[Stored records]
■ ■ ■ ■ ■ ■ ■
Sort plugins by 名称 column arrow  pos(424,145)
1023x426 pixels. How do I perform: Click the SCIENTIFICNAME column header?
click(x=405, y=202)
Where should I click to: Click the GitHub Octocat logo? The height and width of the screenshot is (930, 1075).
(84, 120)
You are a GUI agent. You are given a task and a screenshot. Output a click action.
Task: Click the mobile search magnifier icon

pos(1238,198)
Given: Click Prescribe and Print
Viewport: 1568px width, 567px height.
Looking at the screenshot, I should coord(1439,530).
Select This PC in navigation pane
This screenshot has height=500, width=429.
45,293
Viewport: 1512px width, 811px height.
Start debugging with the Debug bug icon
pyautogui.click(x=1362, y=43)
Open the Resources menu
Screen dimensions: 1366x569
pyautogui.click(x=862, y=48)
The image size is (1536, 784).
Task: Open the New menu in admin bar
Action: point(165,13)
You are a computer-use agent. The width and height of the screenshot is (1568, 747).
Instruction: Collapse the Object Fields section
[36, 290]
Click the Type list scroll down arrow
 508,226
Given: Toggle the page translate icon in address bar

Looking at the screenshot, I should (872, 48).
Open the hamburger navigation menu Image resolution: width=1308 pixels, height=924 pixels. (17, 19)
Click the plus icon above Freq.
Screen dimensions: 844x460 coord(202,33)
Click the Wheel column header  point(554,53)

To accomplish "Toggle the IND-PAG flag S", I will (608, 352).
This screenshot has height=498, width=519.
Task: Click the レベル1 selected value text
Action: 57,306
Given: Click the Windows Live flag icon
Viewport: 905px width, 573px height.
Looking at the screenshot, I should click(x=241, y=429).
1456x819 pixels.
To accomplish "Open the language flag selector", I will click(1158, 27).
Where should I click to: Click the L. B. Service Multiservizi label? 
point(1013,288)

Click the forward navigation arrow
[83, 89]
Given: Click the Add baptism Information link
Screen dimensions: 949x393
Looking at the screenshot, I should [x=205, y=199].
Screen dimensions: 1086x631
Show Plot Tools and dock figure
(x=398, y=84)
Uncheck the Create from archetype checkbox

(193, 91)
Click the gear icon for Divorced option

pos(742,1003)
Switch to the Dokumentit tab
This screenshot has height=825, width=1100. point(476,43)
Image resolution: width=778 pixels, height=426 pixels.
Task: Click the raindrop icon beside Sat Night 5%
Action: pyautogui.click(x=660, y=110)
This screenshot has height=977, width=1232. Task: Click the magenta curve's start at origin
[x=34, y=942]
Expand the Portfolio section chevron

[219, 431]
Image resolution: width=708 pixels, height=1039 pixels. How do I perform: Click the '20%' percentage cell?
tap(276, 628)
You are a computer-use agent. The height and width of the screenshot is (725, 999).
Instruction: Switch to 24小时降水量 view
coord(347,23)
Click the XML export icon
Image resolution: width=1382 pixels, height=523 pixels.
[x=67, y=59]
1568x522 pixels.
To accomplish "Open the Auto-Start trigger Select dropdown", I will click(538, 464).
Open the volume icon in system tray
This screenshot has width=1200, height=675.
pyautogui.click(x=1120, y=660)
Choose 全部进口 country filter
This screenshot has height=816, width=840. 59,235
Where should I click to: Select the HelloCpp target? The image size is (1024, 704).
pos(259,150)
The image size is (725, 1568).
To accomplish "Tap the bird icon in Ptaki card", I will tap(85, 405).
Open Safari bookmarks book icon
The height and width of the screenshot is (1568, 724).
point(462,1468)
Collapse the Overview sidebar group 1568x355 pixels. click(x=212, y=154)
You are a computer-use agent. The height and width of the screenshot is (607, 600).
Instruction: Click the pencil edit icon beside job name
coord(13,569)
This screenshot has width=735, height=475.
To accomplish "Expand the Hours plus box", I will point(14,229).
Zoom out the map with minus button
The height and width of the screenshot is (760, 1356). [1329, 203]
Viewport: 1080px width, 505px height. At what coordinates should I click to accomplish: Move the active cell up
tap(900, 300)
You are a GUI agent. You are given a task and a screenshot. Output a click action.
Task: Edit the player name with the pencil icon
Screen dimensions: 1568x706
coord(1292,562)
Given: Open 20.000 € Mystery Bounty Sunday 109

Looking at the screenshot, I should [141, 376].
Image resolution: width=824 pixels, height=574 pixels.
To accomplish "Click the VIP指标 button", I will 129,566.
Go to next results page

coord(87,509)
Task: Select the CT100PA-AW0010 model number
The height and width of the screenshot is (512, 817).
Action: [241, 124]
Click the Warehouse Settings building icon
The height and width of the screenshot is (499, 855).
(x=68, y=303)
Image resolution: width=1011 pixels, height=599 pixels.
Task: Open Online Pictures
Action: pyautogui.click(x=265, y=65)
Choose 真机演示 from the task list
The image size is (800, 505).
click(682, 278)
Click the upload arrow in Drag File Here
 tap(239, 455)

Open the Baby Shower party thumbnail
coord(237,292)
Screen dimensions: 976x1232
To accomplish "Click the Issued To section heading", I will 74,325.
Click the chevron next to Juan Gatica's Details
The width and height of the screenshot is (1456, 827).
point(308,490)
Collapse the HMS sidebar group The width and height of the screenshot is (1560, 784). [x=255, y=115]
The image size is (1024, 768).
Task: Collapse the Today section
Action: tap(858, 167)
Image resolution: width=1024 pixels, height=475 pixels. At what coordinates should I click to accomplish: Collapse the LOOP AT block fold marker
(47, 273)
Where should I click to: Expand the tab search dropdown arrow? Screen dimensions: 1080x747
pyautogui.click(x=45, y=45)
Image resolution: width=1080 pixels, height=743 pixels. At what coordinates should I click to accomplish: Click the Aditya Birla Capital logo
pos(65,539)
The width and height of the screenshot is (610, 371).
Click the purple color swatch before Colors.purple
■ ■ ■ ■ ■ ■ ■
- **EXERCISE OBJECTIVE**:
Would you mind giving all the records again exactly?

- **WRITTEN ANSWER**:
Sort plugins by 名称 column arrow  pos(424,145)
1023x426 pixels. How do I perform: Click the SCIENTIFICNAME column header?
click(x=405, y=202)
Where should I click to: Click the GitHub Octocat logo? The height and width of the screenshot is (930, 1075).
(84, 120)
You are a GUI agent. You are given a task and a screenshot. Output a click action.
Task: Click the mobile search magnifier icon

pos(1238,198)
Given: Click Prescribe and Print
Viewport: 1568px width, 567px height.
Looking at the screenshot, I should coord(1439,530).
Select This PC in navigation pane
This screenshot has height=500, width=429.
45,293
Viewport: 1512px width, 811px height.
Start debugging with the Debug bug icon
pyautogui.click(x=1362, y=43)
Open the Resources menu
Screen dimensions: 1366x569
pyautogui.click(x=862, y=48)
The image size is (1536, 784).
Task: Open the New menu in admin bar
Action: point(165,13)
You are a computer-use agent. The width and height of the screenshot is (1568, 747).
Instruction: Collapse the Object Fields section
[36, 290]
Click the Type list scroll down arrow
 508,226
Given: Toggle the page translate icon in address bar

Looking at the screenshot, I should (872, 48).
Open the hamburger navigation menu Image resolution: width=1308 pixels, height=924 pixels. (17, 19)
Click the plus icon above Freq.
Screen dimensions: 844x460 coord(202,33)
Click the Wheel column header  point(554,53)

To accomplish "Toggle the IND-PAG flag S", I will (608, 352).
This screenshot has height=498, width=519.
Task: Click the レベル1 selected value text
Action: 57,306
Given: Click the Windows Live flag icon
Viewport: 905px width, 573px height.
Looking at the screenshot, I should click(x=241, y=429).
1456x819 pixels.
To accomplish "Open the language flag selector", I will click(1158, 27).
Where should I click to: Click the L. B. Service Multiservizi label? 
point(1013,288)

Click the forward navigation arrow
[83, 89]
Given: Click the Add baptism Information link
Screen dimensions: 949x393
Looking at the screenshot, I should [x=205, y=199].
Screen dimensions: 1086x631
Show Plot Tools and dock figure
(x=398, y=84)
Uncheck the Create from archetype checkbox

(193, 91)
Click the gear icon for Divorced option

pos(742,1003)
Switch to the Dokumentit tab
This screenshot has height=825, width=1100. point(476,43)
Image resolution: width=778 pixels, height=426 pixels.
Task: Click the raindrop icon beside Sat Night 5%
Action: pyautogui.click(x=660, y=110)
This screenshot has height=977, width=1232. Task: Click the magenta curve's start at origin
[x=34, y=942]
Expand the Portfolio section chevron

[219, 431]
Image resolution: width=708 pixels, height=1039 pixels. How do I perform: Click the '20%' percentage cell?
tap(276, 628)
You are a computer-use agent. The height and width of the screenshot is (725, 999).
Instruction: Switch to 24小时降水量 view
coord(347,23)
Click the XML export icon
Image resolution: width=1382 pixels, height=523 pixels.
[x=67, y=59]
1568x522 pixels.
To accomplish "Open the Auto-Start trigger Select dropdown", I will click(538, 464).
Open the volume icon in system tray
This screenshot has width=1200, height=675.
pyautogui.click(x=1120, y=660)
Choose 全部进口 country filter
This screenshot has height=816, width=840. 59,235
Where should I click to: Select the HelloCpp target? The image size is (1024, 704).
pos(259,150)
The image size is (725, 1568).
To accomplish "Tap the bird icon in Ptaki card", I will tap(85, 405).
Open Safari bookmarks book icon
The height and width of the screenshot is (1568, 724).
point(462,1468)
Collapse the Overview sidebar group 1568x355 pixels. click(x=212, y=154)
You are a computer-use agent. The height and width of the screenshot is (607, 600).
Instruction: Click the pencil edit icon beside job name
coord(13,569)
This screenshot has width=735, height=475.
To accomplish "Expand the Hours plus box", I will point(14,229).
Zoom out the map with minus button
The height and width of the screenshot is (760, 1356). [1329, 203]
Viewport: 1080px width, 505px height. At what coordinates should I click to accomplish: Move the active cell up
tap(900, 300)
You are a GUI agent. You are given a task and a screenshot. Output a click action.
Task: Edit the player name with the pencil icon
Screen dimensions: 1568x706
coord(1292,562)
Given: Open 20.000 € Mystery Bounty Sunday 109

Looking at the screenshot, I should [141, 376].
Image resolution: width=824 pixels, height=574 pixels.
To accomplish "Click the VIP指标 button", I will 129,566.
Go to next results page

coord(87,509)
Task: Select the CT100PA-AW0010 model number
The height and width of the screenshot is (512, 817).
Action: [241, 124]
Click the Warehouse Settings building icon
The height and width of the screenshot is (499, 855).
(x=68, y=303)
Image resolution: width=1011 pixels, height=599 pixels.
Task: Open Online Pictures
Action: pyautogui.click(x=265, y=65)
Choose 真机演示 from the task list
The image size is (800, 505).
click(682, 278)
Click the upload arrow in Drag File Here
 tap(239, 455)

Open the Baby Shower party thumbnail
coord(237,292)
Screen dimensions: 976x1232
To accomplish "Click the Issued To section heading", I will 74,325.
Click the chevron next to Juan Gatica's Details
The width and height of the screenshot is (1456, 827).
point(308,490)
Collapse the HMS sidebar group The width and height of the screenshot is (1560, 784). [x=255, y=115]
The image size is (1024, 768).
Task: Collapse the Today section
Action: tap(858, 167)
Image resolution: width=1024 pixels, height=475 pixels. At what coordinates should I click to accomplish: Collapse the LOOP AT block fold marker
(47, 273)
Where should I click to: Expand the tab search dropdown arrow? Screen dimensions: 1080x747
pyautogui.click(x=45, y=45)
Image resolution: width=1080 pixels, height=743 pixels. At what coordinates should I click to accomplish: Click the Aditya Birla Capital logo
pos(65,539)
The width and height of the screenshot is (610, 371).
Click the purple color swatch before Colors.purple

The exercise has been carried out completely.